• TASK BRIEF: Can you format the lines below as a JSON list of strings, with one string per line and blank lines left out?

Text and item location entries
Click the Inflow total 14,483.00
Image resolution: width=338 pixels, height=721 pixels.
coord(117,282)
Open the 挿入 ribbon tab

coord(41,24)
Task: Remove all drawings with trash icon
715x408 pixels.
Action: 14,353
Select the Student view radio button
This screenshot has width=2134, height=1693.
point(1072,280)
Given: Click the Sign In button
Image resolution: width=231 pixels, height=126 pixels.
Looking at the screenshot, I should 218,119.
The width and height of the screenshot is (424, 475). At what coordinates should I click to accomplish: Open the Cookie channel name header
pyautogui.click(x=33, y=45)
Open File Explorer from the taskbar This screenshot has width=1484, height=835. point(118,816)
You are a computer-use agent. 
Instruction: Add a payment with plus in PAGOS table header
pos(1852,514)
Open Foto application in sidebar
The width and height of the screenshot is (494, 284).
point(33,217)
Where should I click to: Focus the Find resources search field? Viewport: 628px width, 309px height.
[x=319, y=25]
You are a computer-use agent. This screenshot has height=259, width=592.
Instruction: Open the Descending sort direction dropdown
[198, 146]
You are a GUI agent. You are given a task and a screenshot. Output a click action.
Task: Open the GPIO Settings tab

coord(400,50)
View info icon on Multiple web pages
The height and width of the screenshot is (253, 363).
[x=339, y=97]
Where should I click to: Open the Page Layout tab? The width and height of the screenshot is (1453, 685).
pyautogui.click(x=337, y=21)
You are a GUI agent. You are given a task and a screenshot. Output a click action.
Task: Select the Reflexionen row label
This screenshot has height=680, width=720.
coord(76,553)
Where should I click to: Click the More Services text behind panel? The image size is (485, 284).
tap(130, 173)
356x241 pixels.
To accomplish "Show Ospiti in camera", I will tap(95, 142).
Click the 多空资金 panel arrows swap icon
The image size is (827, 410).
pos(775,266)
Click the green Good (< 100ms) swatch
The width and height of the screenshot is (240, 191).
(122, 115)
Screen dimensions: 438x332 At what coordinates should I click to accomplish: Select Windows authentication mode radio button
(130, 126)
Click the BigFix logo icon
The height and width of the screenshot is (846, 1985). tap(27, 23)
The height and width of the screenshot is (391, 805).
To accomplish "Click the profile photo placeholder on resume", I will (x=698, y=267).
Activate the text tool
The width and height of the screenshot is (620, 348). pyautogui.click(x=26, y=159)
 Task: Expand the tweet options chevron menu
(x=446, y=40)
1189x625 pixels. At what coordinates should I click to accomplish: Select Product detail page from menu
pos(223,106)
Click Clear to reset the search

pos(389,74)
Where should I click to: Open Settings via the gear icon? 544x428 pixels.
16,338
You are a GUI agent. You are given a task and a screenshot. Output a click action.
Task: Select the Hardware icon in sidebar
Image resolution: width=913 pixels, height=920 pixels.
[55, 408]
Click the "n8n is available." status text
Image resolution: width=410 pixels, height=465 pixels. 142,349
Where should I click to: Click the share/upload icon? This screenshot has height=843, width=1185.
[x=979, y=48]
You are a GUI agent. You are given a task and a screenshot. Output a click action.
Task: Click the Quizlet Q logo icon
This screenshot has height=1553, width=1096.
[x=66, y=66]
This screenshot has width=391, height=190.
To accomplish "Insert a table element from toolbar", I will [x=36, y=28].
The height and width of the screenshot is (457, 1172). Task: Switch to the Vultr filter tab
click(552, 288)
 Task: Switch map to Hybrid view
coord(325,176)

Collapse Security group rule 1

• RESULT OF THIS EXERCISE:
[
  "Click the Inflow total 14,483.00",
  "Image resolution: width=338 pixels, height=721 pixels.",
  "coord(117,282)",
  "Open the 挿入 ribbon tab",
  "coord(41,24)",
  "Task: Remove all drawings with trash icon",
  "715x408 pixels.",
  "Action: 14,353",
  "Select the Student view radio button",
  "This screenshot has width=2134, height=1693.",
  "point(1072,280)",
  "Given: Click the Sign In button",
  "Image resolution: width=231 pixels, height=126 pixels.",
  "Looking at the screenshot, I should 218,119.",
  "The width and height of the screenshot is (424, 475). At what coordinates should I click to accomplish: Open the Cookie channel name header",
  "pyautogui.click(x=33, y=45)",
  "Open File Explorer from the taskbar This screenshot has width=1484, height=835. point(118,816)",
  "You are a computer-use agent. ",
  "Instruction: Add a payment with plus in PAGOS table header",
  "pos(1852,514)",
  "Open Foto application in sidebar",
  "The width and height of the screenshot is (494, 284).",
  "point(33,217)",
  "Where should I click to: Focus the Find resources search field? Viewport: 628px width, 309px height.",
  "[x=319, y=25]",
  "You are a computer-use agent. This screenshot has height=259, width=592.",
  "Instruction: Open the Descending sort direction dropdown",
  "[198, 146]",
  "You are a GUI agent. You are given a task and a screenshot. Output a click action.",
  "Task: Open the GPIO Settings tab",
  "coord(400,50)",
  "View info icon on Multiple web pages",
  "The height and width of the screenshot is (253, 363).",
  "[x=339, y=97]",
  "Where should I click to: Open the Page Layout tab? The width and height of the screenshot is (1453, 685).",
  "pyautogui.click(x=337, y=21)",
  "You are a GUI agent. You are given a task and a screenshot. Output a click action.",
  "Task: Select the Reflexionen row label",
  "This screenshot has height=680, width=720.",
  "coord(76,553)",
  "Where should I click to: Click the More Services text behind panel? The image size is (485, 284).",
  "tap(130, 173)",
  "356x241 pixels.",
  "To accomplish \"Show Ospiti in camera\", I will tap(95, 142).",
  "Click the 多空资金 panel arrows swap icon",
  "The image size is (827, 410).",
  "pos(775,266)",
  "Click the green Good (< 100ms) swatch",
  "The width and height of the screenshot is (240, 191).",
  "(122, 115)",
  "Screen dimensions: 438x332 At what coordinates should I click to accomplish: Select Windows authentication mode radio button",
  "(130, 126)",
  "Click the BigFix logo icon",
  "The height and width of the screenshot is (846, 1985). tap(27, 23)",
  "The height and width of the screenshot is (391, 805).",
  "To accomplish \"Click the profile photo placeholder on resume\", I will (x=698, y=267).",
  "Activate the text tool",
  "The width and height of the screenshot is (620, 348). pyautogui.click(x=26, y=159)",
  " Task: Expand the tweet options chevron menu",
  "(x=446, y=40)",
  "1189x625 pixels. At what coordinates should I click to accomplish: Select Product detail page from menu",
  "pos(223,106)",
  "Click Clear to reset the search",
  "pos(389,74)",
  "Where should I click to: Open Settings via the gear icon? 544x428 pixels.",
  "16,338",
  "You are a GUI agent. You are given a task and a screenshot. Output a click action.",
  "Task: Select the Hardware icon in sidebar",
  "Image resolution: width=913 pixels, height=920 pixels.",
  "[55, 408]",
  "Click the \"n8n is available.\" status text",
  "Image resolution: width=410 pixels, height=465 pixels. 142,349",
  "Where should I click to: Click the share/upload icon? This screenshot has height=843, width=1185.",
  "[x=979, y=48]",
  "You are a GUI agent. You are given a task and a screenshot. Output a click action.",
  "Task: Click the Quizlet Q logo icon",
  "This screenshot has height=1553, width=1096.",
  "[x=66, y=66]",
  "This screenshot has width=391, height=190.",
  "To accomplish \"Insert a table element from toolbar\", I will [x=36, y=28].",
  "The height and width of the screenshot is (457, 1172). Task: Switch to the Vultr filter tab",
  "click(552, 288)",
  " Task: Switch map to Hybrid view",
  "coord(325,176)",
  "Collapse Security group rule 1"
]